I’ve never had my taxes audited. I hope that doesn’t change after this column. Maybe the CRA will consider an interest in audits suspicious. In fact, it’s purely a question of something catching my eye in the latest email stream of research from the International Monetary Fund.

For reasons that aren’t entirely clear, four economists from the IMF’s Fiscal Affairs Department took it upon themselves to study the effects of audits on taxpayers’ subsequent declarations of income. The title of their paper is “Do audits deter or provoke future tax noncompliance? Evidence on self-employed taxpayers.”

That audits would deter tax noncompliance is clear. That’s why tax authorities do them, presumably: to catch noncompliance when it happens but also “pour encourager les autres” (as Voltaire explained in Candide regarding the execution of British Admiral John Byng in 1757, for insufficient determination in relieving the French siege of the British garrison in Minorca in the first battle of the war that led to this country’s switch from French colony to British).

Taxable income reported 64% higher in the first year after the audit with additional assessment

Using tax data on 7,500 self-employed U.S. taxpayers, the IMF economists find there’s a pretty big effect from an audit, especially if it dings you: “Among those taxpayers who receive an additional tax assessment, reported taxable income is estimated to be 64 per cent higher in the first year after the audit than it would have been in the absence of the audit.” Sixty-four per cent is not beanbag (as bean-counters will tell you). The effect does fade. Three years out the increase in reported taxable income is less: 44 per cent. But the effects are big and statistically significant (that is, not due to chance).

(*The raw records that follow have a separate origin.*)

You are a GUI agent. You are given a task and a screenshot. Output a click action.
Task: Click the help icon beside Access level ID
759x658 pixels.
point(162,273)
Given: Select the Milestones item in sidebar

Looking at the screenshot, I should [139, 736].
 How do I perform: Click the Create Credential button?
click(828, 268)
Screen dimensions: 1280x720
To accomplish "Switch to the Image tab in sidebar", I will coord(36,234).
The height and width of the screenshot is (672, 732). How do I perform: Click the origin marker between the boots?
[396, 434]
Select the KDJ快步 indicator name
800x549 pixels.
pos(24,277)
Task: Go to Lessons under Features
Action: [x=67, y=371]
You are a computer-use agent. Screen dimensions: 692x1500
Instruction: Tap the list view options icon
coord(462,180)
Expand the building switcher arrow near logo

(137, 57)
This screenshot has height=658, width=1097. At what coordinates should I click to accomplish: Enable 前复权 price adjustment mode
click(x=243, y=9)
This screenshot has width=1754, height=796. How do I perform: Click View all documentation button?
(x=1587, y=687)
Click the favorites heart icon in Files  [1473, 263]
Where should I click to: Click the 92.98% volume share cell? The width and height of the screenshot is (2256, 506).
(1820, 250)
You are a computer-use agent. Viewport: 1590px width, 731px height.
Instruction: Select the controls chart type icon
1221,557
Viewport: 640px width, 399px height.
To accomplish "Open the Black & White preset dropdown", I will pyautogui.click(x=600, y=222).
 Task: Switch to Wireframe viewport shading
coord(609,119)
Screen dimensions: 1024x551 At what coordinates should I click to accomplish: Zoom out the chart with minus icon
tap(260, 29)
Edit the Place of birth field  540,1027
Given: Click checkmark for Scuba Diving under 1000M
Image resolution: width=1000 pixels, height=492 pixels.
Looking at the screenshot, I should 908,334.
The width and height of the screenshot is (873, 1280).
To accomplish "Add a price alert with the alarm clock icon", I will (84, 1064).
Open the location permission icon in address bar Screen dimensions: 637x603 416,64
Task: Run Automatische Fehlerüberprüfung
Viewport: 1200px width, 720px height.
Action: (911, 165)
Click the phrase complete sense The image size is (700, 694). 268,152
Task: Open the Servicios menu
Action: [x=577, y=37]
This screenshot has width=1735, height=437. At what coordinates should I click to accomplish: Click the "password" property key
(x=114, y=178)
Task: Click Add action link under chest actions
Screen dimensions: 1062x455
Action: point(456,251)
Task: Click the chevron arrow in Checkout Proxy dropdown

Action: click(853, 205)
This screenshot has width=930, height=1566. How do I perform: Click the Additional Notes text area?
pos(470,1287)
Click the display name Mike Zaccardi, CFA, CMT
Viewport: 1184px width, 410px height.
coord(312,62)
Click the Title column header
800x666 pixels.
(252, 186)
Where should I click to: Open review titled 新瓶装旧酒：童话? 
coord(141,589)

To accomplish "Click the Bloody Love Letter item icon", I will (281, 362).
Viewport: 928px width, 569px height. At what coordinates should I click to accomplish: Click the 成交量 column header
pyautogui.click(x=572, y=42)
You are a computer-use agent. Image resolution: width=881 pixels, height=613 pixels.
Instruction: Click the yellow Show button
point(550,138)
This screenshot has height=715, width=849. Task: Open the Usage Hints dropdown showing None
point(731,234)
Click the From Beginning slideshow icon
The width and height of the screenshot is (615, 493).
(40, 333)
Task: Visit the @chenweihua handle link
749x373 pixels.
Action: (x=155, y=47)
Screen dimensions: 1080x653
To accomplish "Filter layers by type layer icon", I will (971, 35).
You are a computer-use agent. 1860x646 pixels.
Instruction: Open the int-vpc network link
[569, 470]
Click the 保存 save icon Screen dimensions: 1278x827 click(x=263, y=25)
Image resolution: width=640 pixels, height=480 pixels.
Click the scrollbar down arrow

The economists can’t actually say what the effects are on “les autres” — on other taxpayers. They’ve only got data on their chosen 7,500. But word presumably gets around. The whole country learned about then-candidate Trump’s tax audit in 2015 and 2016, when his story was that of course he’d release his tax returns — but only after the audit was complete. There’s been no word since on how it’s going and more recently he’s been fighting all the way up to the Supreme Court to resist Congressional and other attempts to pry open his tax returns.

Taxable income reported 15% lower in the first year after the audit with no assessment

But there is another effect the paper does report on: people the IRS audited but in the end didn’t assess reported income “15 per cent lower the year after the audit than … had the audit not taken place.” That isn’t necessarily noncompliance: they may have been over-complying before. But there does seem to be a change in people’s behaviour once they’ve come through the undoubtedly unpleasant experience of an audit without additional tax damage.

The problem with analysis like this is dealing with “the counterfactual.” How do you know people who were audited and got through without an extra assessment wouldn’t have reported 15 per cent lower taxable income even if they hadn’t been audited? Or the reverse regarding people who did get assessed? The trick is to try to compare the auditees with other people who are similar to them in socio-demographic terms but who either didn’t get audited or didn’t get dinged in their audit. As with lots of social science research these days, the IMF economists spend much of their paper showing how they’ve tried to eliminate selection biases of this sort.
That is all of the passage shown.